Para Maria Julia Kovacs (2005) existe um paradoxo relacionada a morte nos dias atuais, ao mesmo tempo em que a morte está cada vez mais próxima das pessoas, através da mídia, há um interdito sobre o tema, Observa-se que a televisão introduz diariamente em milhares de lares cenas de morte e todo tipo de violência, acidentes e doenças sem, no entanto, haver possibilidade de que esse conteúdo seja elaborado.

Chorar seus mortos tem sido uma tarefa difícil. O sepultamento desses mortos, já não é mais da mesma forma que há quatro meses.

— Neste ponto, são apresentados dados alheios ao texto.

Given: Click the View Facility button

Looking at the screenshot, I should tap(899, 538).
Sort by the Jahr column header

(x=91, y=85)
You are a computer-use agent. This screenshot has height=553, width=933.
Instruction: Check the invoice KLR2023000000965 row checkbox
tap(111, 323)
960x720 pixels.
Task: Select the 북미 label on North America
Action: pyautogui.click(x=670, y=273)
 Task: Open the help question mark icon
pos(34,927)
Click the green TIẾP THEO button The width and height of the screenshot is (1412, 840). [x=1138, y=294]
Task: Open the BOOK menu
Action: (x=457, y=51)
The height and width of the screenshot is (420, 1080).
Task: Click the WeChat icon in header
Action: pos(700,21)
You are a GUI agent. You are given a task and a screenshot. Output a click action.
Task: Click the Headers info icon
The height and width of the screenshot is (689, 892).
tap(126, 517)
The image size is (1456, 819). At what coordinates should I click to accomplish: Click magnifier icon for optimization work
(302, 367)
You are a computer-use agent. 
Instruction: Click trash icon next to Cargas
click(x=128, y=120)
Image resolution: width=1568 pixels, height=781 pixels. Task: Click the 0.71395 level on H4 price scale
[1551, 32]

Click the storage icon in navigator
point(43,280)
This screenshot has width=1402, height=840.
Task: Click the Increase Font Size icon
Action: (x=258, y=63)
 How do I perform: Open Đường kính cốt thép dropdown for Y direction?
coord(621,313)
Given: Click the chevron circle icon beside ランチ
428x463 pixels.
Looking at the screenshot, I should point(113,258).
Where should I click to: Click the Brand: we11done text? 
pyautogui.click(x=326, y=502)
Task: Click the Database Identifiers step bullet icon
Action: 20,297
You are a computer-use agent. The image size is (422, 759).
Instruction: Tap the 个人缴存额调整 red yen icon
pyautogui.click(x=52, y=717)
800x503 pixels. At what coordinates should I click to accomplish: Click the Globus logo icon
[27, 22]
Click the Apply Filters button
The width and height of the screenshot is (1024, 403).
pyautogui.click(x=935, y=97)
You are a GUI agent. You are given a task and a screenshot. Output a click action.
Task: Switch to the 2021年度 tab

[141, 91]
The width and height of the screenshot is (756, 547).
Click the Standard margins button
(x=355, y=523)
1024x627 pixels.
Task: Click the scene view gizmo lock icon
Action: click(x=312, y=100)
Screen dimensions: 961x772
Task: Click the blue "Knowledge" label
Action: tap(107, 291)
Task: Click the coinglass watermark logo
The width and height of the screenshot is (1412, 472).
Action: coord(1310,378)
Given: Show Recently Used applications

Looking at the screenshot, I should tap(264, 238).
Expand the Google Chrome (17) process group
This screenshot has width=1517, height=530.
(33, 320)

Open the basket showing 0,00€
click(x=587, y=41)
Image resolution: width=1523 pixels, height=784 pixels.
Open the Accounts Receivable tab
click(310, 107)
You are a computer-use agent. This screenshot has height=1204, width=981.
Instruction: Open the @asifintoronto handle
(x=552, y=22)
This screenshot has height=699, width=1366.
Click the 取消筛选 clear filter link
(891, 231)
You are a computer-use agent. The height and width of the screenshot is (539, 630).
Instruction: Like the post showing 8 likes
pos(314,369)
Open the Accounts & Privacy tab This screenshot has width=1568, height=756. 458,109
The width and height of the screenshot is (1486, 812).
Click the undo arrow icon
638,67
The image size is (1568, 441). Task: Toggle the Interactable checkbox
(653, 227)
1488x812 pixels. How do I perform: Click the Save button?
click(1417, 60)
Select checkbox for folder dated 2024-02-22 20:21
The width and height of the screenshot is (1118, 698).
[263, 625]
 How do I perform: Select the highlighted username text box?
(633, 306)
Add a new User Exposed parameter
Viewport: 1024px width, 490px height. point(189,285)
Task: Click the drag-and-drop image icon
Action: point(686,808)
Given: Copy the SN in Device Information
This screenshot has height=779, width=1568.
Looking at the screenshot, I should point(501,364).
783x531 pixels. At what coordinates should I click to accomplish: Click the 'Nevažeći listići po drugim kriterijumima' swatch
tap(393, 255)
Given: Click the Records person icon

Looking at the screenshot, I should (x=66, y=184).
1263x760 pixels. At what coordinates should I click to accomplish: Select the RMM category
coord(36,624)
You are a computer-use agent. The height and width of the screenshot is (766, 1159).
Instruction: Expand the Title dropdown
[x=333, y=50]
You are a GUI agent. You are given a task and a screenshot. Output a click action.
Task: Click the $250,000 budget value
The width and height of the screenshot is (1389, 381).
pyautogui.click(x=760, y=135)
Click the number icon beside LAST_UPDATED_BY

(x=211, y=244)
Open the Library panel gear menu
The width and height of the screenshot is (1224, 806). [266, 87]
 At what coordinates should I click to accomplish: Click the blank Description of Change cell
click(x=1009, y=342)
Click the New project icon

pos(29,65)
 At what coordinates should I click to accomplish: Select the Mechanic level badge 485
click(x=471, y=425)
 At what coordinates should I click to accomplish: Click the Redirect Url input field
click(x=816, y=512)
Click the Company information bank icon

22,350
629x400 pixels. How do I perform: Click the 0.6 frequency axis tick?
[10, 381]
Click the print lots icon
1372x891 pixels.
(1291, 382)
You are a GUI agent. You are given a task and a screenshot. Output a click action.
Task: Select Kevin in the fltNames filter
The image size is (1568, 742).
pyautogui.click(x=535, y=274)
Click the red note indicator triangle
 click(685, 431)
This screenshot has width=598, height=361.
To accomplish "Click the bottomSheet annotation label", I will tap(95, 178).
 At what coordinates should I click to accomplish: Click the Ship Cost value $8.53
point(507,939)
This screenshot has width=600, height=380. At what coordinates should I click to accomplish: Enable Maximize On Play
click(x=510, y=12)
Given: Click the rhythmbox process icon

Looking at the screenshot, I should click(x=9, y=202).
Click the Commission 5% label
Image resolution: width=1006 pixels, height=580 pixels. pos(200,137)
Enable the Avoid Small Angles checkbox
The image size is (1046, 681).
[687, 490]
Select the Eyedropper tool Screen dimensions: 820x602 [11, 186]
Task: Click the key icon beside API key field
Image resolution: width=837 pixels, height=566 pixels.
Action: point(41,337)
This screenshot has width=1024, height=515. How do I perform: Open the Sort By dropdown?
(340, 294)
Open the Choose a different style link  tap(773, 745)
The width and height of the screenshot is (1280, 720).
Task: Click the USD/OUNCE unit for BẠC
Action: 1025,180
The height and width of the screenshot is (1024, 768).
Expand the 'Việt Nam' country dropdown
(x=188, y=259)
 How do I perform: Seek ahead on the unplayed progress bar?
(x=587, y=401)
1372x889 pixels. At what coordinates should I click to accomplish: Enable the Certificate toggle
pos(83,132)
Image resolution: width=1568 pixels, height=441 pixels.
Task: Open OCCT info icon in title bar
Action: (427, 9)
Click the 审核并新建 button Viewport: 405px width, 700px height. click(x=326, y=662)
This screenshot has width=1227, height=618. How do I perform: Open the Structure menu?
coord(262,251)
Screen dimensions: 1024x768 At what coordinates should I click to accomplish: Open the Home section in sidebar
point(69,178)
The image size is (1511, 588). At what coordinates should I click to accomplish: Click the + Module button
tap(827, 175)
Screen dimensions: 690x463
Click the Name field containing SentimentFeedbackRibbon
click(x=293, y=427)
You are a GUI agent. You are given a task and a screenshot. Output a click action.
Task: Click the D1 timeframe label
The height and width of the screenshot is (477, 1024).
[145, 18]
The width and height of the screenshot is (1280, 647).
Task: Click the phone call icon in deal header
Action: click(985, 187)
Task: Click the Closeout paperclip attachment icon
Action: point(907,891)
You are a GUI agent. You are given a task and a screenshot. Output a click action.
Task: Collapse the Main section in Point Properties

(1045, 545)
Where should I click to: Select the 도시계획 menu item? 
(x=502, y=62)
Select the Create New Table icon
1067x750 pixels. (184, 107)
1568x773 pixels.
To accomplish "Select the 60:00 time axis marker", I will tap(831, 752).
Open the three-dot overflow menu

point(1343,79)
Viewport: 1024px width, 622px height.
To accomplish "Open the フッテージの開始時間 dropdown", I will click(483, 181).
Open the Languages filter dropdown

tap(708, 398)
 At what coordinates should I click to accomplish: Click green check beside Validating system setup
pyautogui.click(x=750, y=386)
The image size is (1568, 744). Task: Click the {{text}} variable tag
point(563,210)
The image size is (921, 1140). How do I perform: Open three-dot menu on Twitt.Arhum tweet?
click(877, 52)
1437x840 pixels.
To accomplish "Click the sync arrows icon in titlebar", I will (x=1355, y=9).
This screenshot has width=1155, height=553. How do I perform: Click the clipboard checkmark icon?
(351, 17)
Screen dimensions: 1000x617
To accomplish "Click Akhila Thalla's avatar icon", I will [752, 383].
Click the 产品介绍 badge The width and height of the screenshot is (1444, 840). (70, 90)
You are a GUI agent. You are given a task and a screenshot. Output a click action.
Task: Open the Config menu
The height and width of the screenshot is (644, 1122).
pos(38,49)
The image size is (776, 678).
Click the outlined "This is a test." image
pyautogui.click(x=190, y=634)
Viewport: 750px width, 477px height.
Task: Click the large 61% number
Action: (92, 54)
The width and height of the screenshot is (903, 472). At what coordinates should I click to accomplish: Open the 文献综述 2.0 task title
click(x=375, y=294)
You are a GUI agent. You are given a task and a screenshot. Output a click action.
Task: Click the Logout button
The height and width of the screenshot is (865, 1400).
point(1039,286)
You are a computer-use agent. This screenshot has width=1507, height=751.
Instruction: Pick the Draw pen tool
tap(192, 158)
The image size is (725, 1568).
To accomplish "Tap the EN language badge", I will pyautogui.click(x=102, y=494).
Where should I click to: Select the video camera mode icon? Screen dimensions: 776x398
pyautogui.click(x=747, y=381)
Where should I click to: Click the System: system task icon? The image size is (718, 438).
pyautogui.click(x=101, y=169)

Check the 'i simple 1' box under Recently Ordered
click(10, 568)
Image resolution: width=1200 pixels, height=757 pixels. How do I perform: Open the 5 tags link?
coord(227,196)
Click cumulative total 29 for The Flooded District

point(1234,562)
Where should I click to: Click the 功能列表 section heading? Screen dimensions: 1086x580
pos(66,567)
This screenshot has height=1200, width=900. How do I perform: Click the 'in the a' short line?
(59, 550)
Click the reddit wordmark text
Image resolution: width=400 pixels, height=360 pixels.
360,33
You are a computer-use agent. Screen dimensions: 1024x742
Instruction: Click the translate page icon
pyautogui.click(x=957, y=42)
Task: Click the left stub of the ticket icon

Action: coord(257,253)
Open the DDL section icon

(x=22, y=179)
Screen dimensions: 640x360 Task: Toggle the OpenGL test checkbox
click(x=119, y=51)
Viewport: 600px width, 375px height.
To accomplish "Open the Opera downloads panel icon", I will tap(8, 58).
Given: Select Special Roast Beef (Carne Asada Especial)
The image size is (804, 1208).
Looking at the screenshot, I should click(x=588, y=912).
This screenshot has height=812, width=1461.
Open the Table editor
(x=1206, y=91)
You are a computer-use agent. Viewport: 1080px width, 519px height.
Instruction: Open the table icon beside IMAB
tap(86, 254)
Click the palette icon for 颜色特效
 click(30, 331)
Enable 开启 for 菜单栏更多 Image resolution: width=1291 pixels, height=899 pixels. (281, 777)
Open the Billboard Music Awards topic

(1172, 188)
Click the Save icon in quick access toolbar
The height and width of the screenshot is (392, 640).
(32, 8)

Não se ouve falar de enlutados, não temos tempo, essa tem sido uma tarefa solitária, muitas vezes em sua casa, sem ter acesso ao corpo do morto, sem saber o local onde foi enterrado, em silencio.

A morte torna-se companheira dessa pessoa “reina uma conspiração do silêncio” (Kovács, 2005, p. 486)


Algumas pessoas ainda não acreditam que isso está acontecendo dessa forma gigantesca, chegamos hoje 11 /04/2020 há 105.000 mortes no mundo, em apenas quatro meses, uns ignoram a realidade do outro, outros fingem que não a vê e outros sofrem solitários. A seta ascendente ainda pode ser vista pelo mundo, somente a China parece ter estabilizado e em alguns outros locais parece ainda não ter chegado.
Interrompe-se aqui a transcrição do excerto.